In short? Anything that has something to do with marking content. I’m ideating social media campaigns with the rest of the marketing team, I’m contributing to our pitching materials, such as pitch decks, case studies, whitepapers, Go-to-Market strategies… Simply, anything our CMO sees fit to have me doing. One of the most noteworthy activities we are all in right now is our cooperation with Cointelegraph. We are launching a series of GameFi-related articles to educate a broad audience in Web3 gaming to prevent people from falling for “scammy” projects. I’m personally involved in this cooperation, and I’m happy to be part of the program that helps people make informed and thoughtful decisions. Considering that games account for most of the daily on-chain activity, the reasoning behind this move is clear.
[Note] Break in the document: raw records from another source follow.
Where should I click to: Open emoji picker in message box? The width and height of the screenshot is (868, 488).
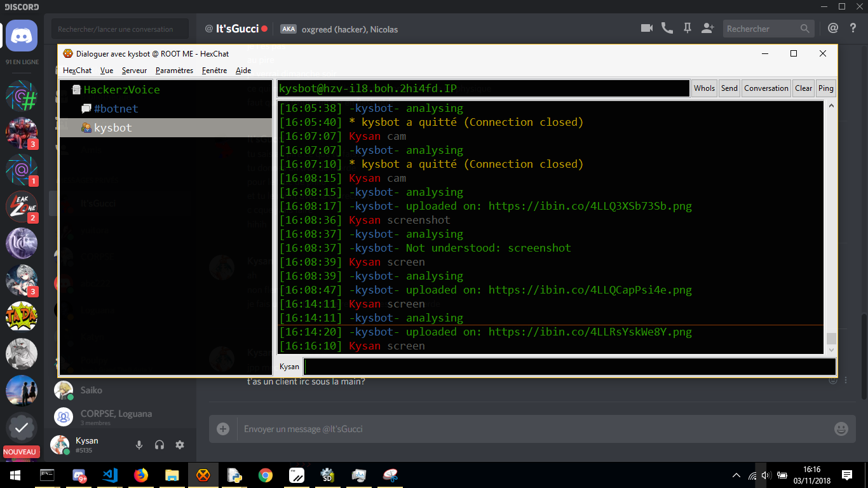(841, 429)
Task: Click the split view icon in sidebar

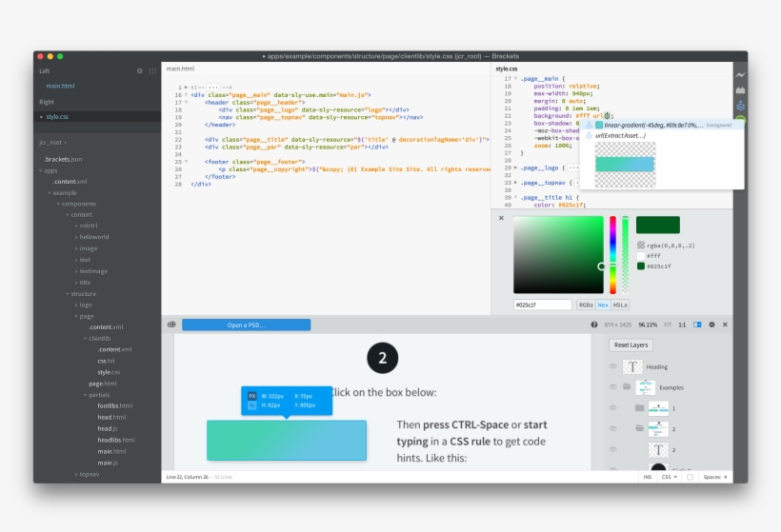Action: point(152,70)
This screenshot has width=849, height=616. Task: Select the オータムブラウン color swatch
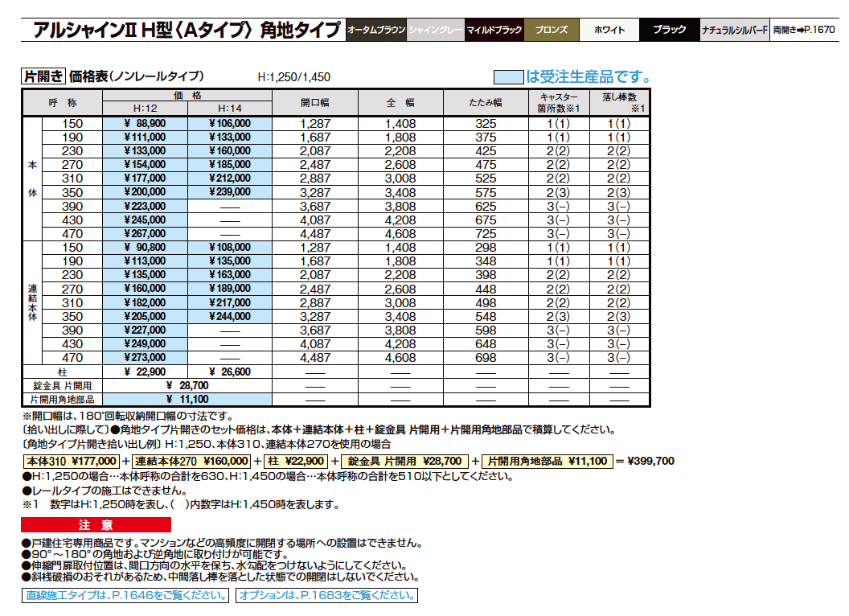pos(375,27)
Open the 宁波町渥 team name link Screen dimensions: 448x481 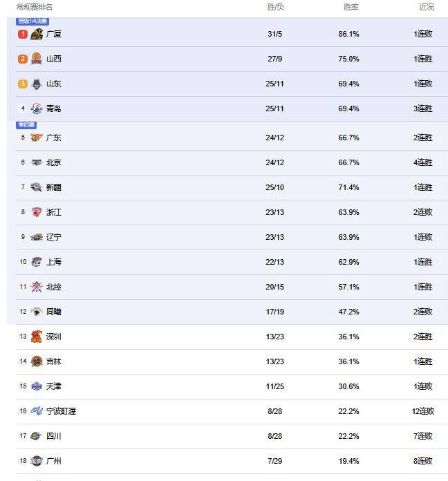pyautogui.click(x=61, y=411)
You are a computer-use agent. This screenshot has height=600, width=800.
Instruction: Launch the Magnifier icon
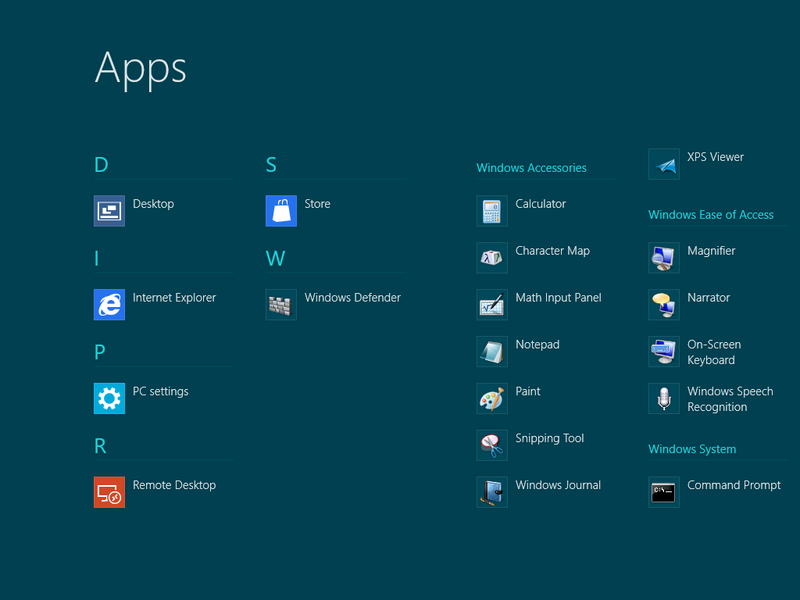(664, 258)
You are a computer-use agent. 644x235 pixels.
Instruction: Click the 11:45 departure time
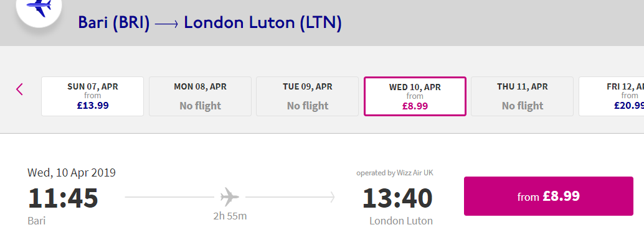coord(64,198)
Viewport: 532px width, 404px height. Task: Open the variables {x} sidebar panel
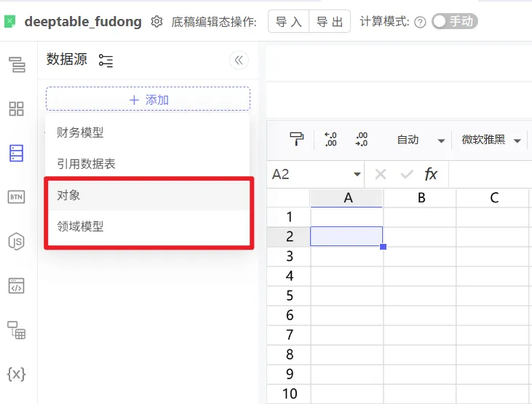[16, 374]
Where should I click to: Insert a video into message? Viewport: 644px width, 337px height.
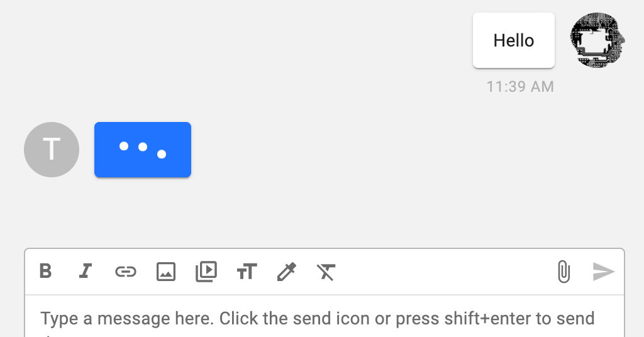pyautogui.click(x=206, y=272)
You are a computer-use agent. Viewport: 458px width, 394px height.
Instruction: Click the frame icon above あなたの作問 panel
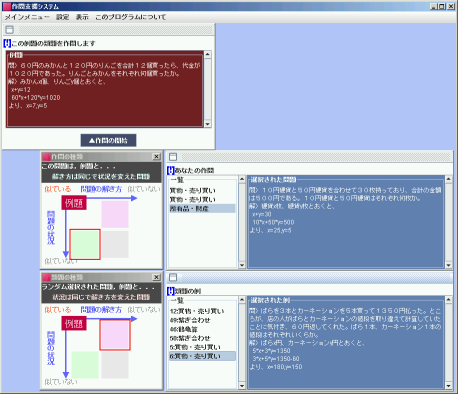173,157
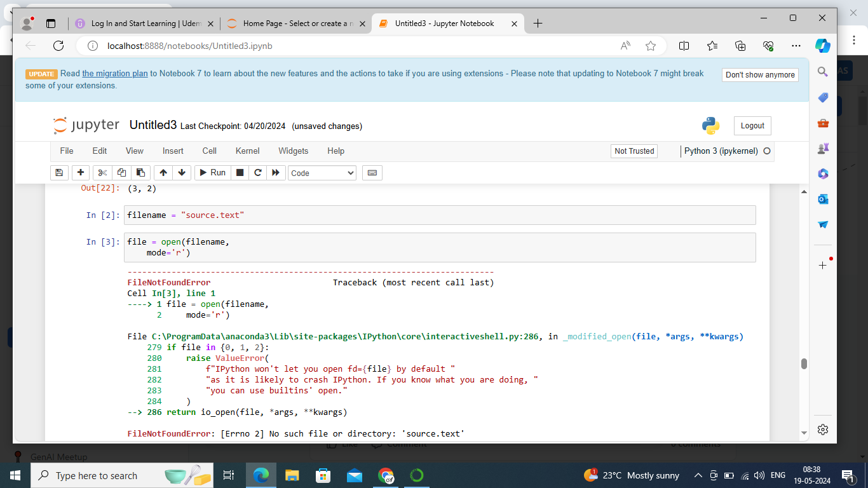The image size is (868, 488).
Task: Click into the filename code cell
Action: click(438, 215)
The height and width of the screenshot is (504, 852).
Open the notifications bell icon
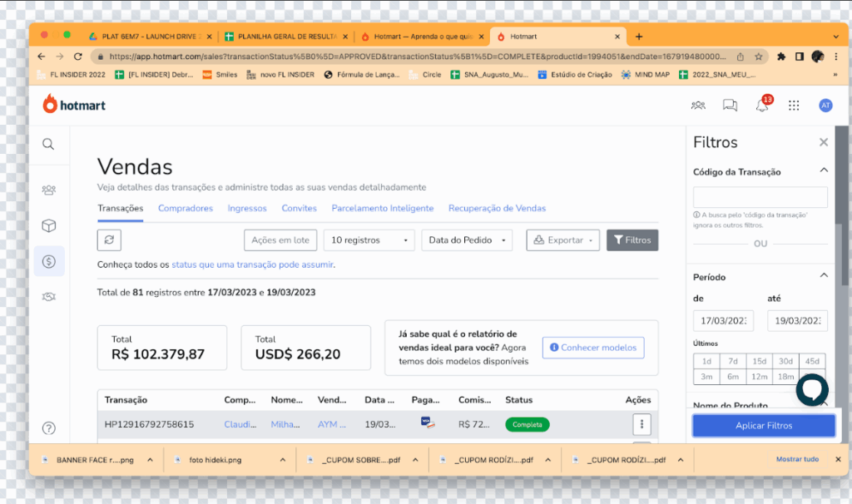761,106
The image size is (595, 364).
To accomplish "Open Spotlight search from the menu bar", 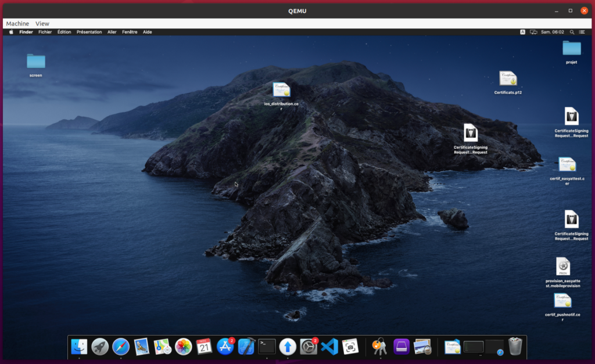I will click(572, 32).
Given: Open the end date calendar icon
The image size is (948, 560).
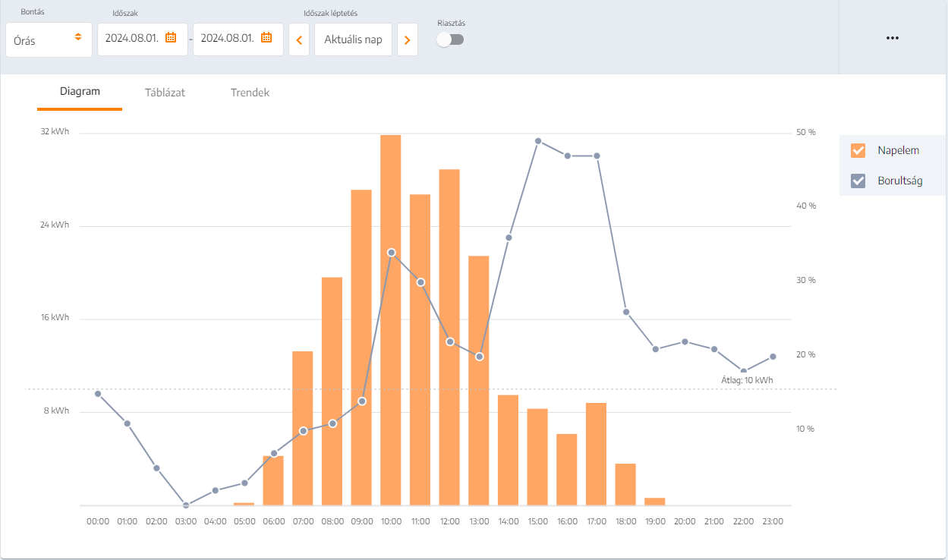Looking at the screenshot, I should [x=266, y=38].
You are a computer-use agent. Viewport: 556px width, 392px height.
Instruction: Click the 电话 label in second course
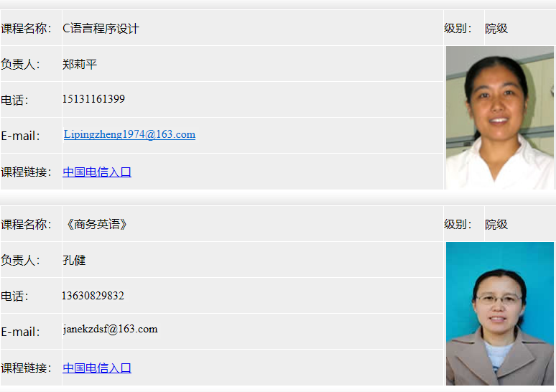[14, 296]
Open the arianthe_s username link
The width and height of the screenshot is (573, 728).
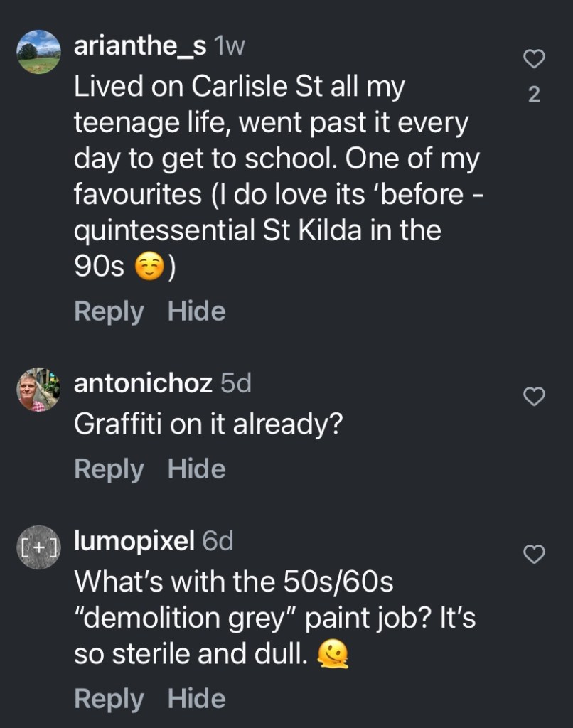[140, 47]
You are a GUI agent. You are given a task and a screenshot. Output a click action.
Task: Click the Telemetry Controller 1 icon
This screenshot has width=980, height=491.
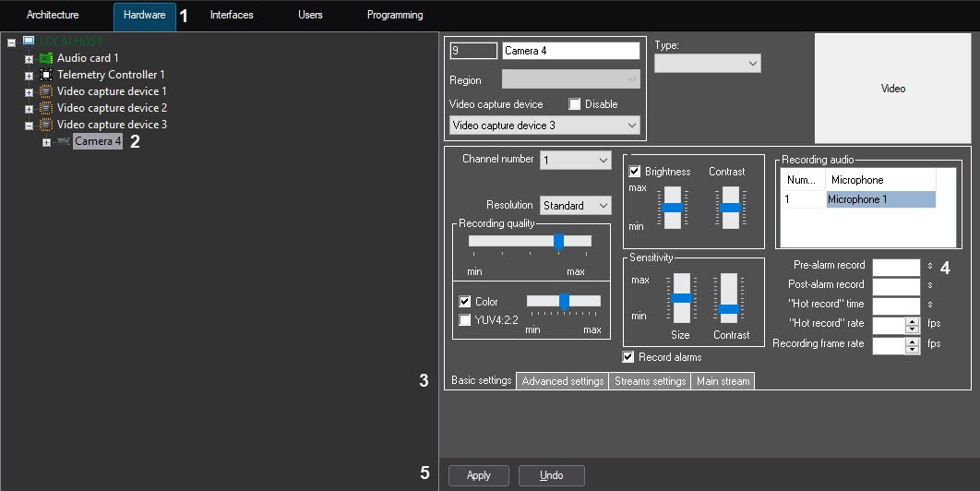coord(46,75)
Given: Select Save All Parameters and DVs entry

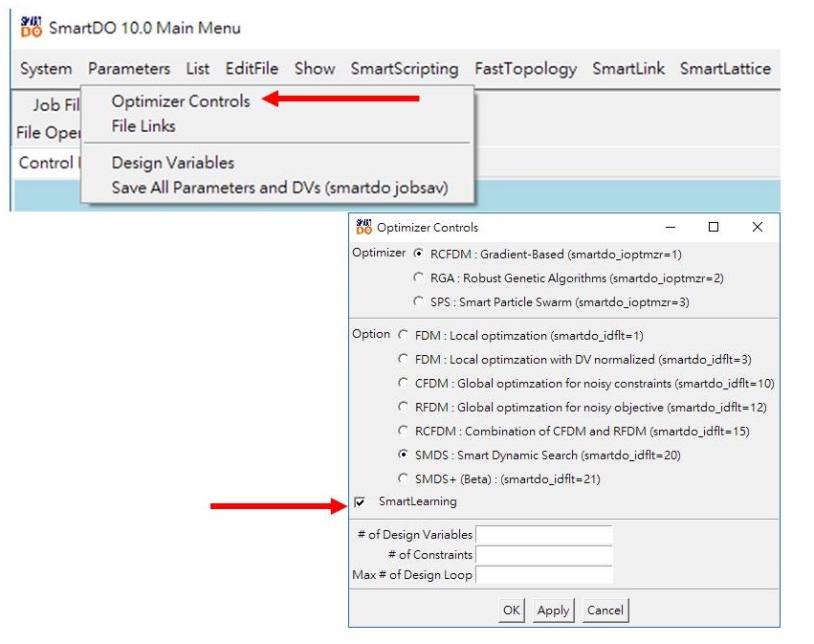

In light of recent rapid advancements in technology, how do you see the impact of AI on your work?

It poses several challenges. Sure. On the other hand, it helps me gain full focus on the big picture instead of having my hands full of small writing chores. Once you get hold of well-crafted prompts, AI can leverage your performance in literally anything you do. To wrap it up, AI, LLMs specifically grant me the ability to think more and waste less time. Yet still, I surely feel the incredible pressure on the performance you have to deliver not to be replaced in the near future.

From a positive point of view, this sense of anxiety drives my willingness to master new skills I wanted to learn for a long time but never found the time to. I’m trying to expand my SEO knowledge, solidify the fundamentals of PPC campaigns and psychology in marketing, as well as exploring new creative horizons. At the end of the AI pursuit, I want to be the one who writes prompts instead of the one who gets prompted out of the job.

Ultimately, AI does not necessarily has to be a demise of creative roles. It will replace people’s skill sets but doesn’t have to replace people. Copywriters will type less and think more. Graphics designers will Adobe less and think more. Video Content Creators will cut less and think more. Until you find out that you can be all in one and will have plenty of time to bring your ideas to life void of boundaries posed by the lack of hard skills.


Thank you for your time. Hope for the best story-driven games in Web3?

Thanks for having me. I’ll try my best to do just that.